Passage given ->
★ ★ ★ ★ ★
TCP/IP Server Sockets
As we mentioned earlier, Java has a different socket class that must be used for creating server applications. The ServerSocket class is used to create servers that listen for either local or remote client programs to connect to them on published ports. Since the Web is driving most of the activity on the Internet, this section develops an operational web (http) server.
ServerSockets are quite different from normal Sockets. When you create a ServerSocket, it will register itself with the system as having an interest in client connections. The constructors for ServerSocket reflect the port number that you wish to accept connections on and, optionally, how long you want the queue for said port to be. The queue length tells the system how many client connections it can leave pending before it should simply refuse connections. The default is 50. The constructors might throw an IOException under adverse conditions. Here are the constructors:
ServerSocket(int port): Creates server socket on the specified port with a queue length of 50.
ServerSocket(int port, int maxQueue): Creates a server socket on the specified port with a maximum queue length of maxQueue.
ServerSocket(int port, int maxQueue, InetAddress localAddress): Creates a server socket on the specified port with a maximum queue length of maxQueue. On a multihomed host, localAddress specifies the IP address to which this socket binds.
ServerSocket has a method called accept( ), which is a blocking call that will wait for a client to initiate communications, and then return with a normal Socket that is then used for communication with the client.
Java 2, version 1.4 added the getChannel( ) method to ServerSocket. This method returns a channel connected to the ServerSocket object. Channels are used by the new I/O classes contained in java.nio.
★ ★ ★ ★ ★
Supplied data ->
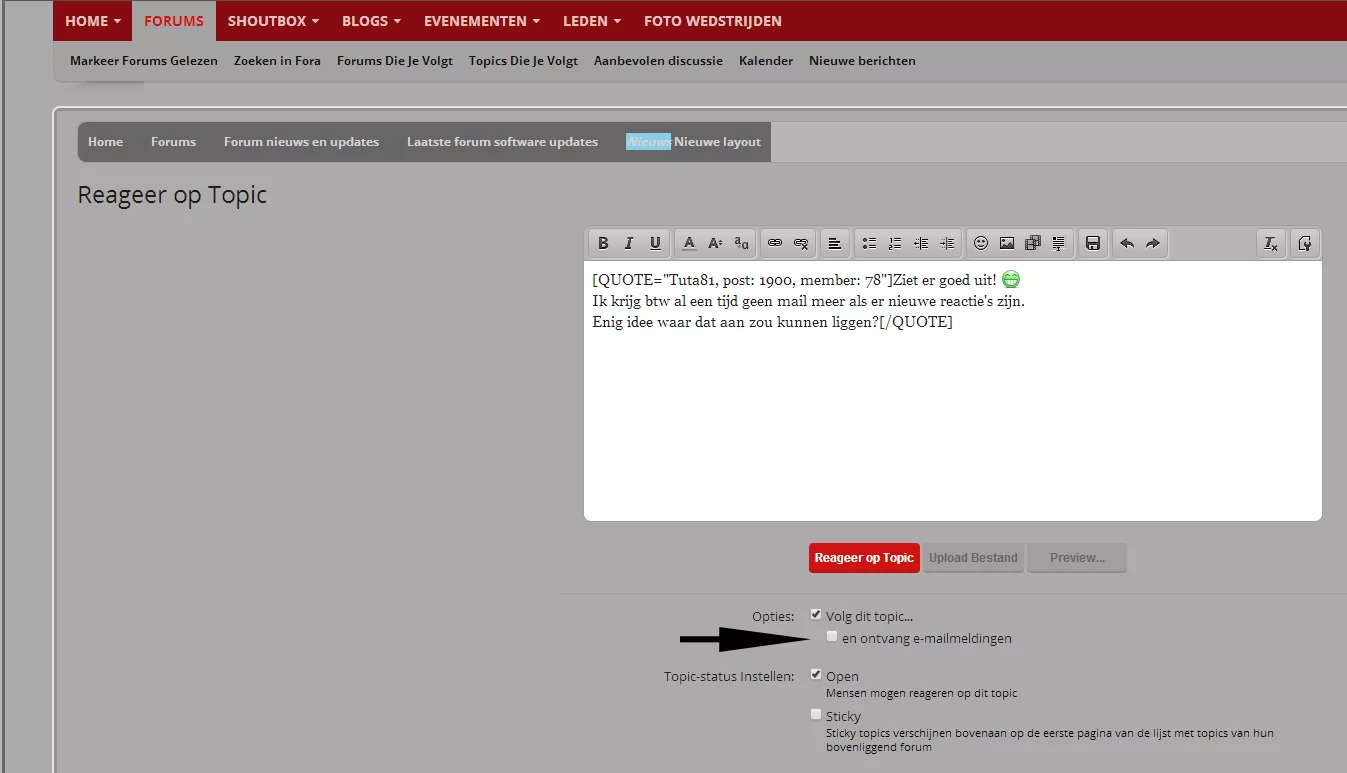
Task: Apply italic styling to the text
Action: click(629, 243)
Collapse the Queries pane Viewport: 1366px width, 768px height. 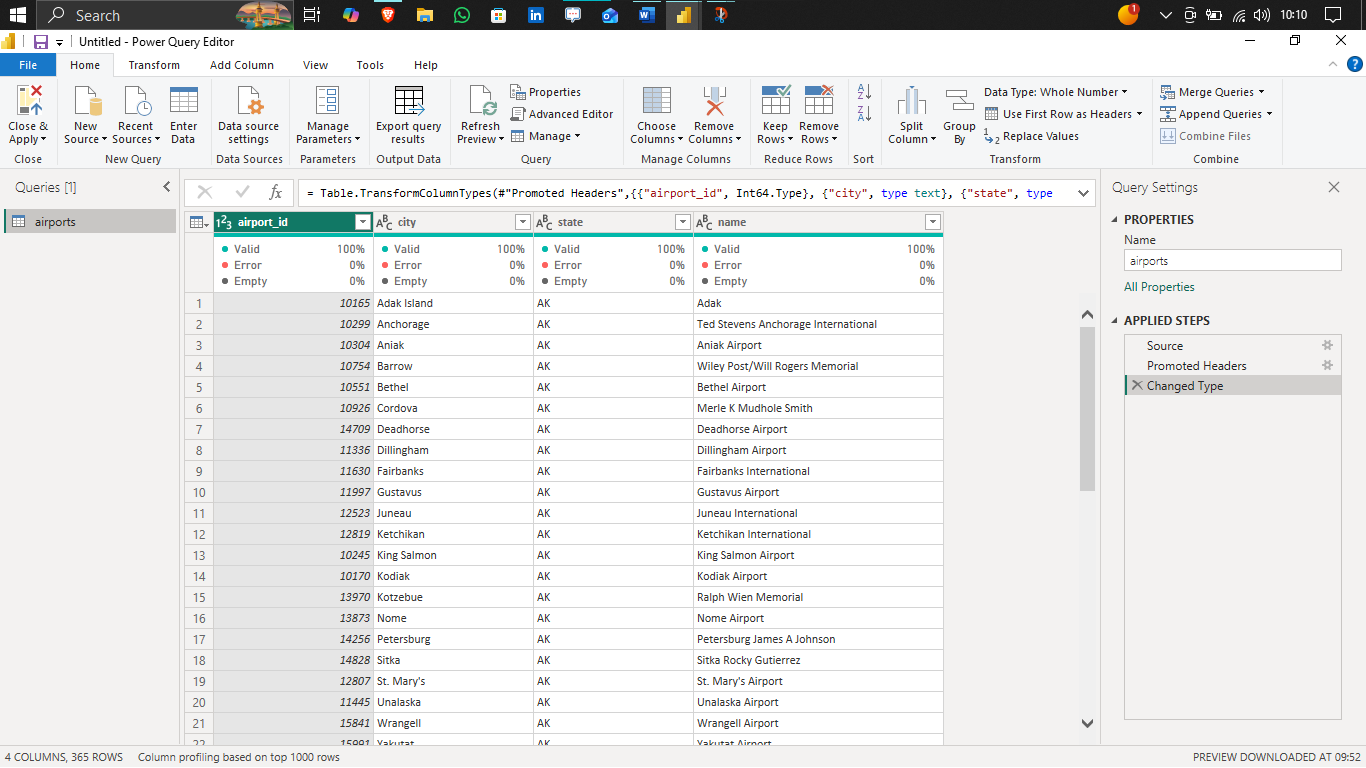pos(167,186)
★ ★ ★ ★ ★
Problem to solve -> Copy out the entire passage on TCP/IP server sockets word for word, from its heading to its final sentence.

Result ->
TCP/IP Server Sockets
As we mentioned earlier, Java has a different socket class that must be used for creating server applications. The ServerSocket class is used to create servers that listen for either local or remote client programs to connect to them on published ports. Since the Web is driving most of the activity on the Internet, this section develops an operational web (http) server.
ServerSockets are quite different from normal Sockets. When you create a ServerSocket, it will register itself with the system as having an interest in client connections. The constructors for ServerSocket reflect the port number that you wish to accept connections on and, optionally, how long you want the queue for said port to be. The queue length tells the system how many client connections it can leave pending before it should simply refuse connections. The default is 50. The constructors might throw an IOException under adverse conditions. Here are the constructors:
ServerSocket(int port): Creates server socket on the specified port with a queue length of 50.
ServerSocket(int port, int maxQueue): Creates a server socket on the specified port with a maximum queue length of maxQueue.
ServerSocket(int port, int maxQueue, InetAddress localAddress): Creates a server socket on the specified port with a maximum queue length of maxQueue. On a multihomed host, localAddress specifies the IP address to which this socket binds.
ServerSocket has a method called accept( ), which is a blocking call that will wait for a client to initiate communications, and then return with a normal Socket that is then used for communication with the client.
Java 2, version 1.4 added the getChannel( ) method to ServerSocket. This method returns a channel connected to the ServerSocket object. Channels are used by the new I/O classes contained in java.nio.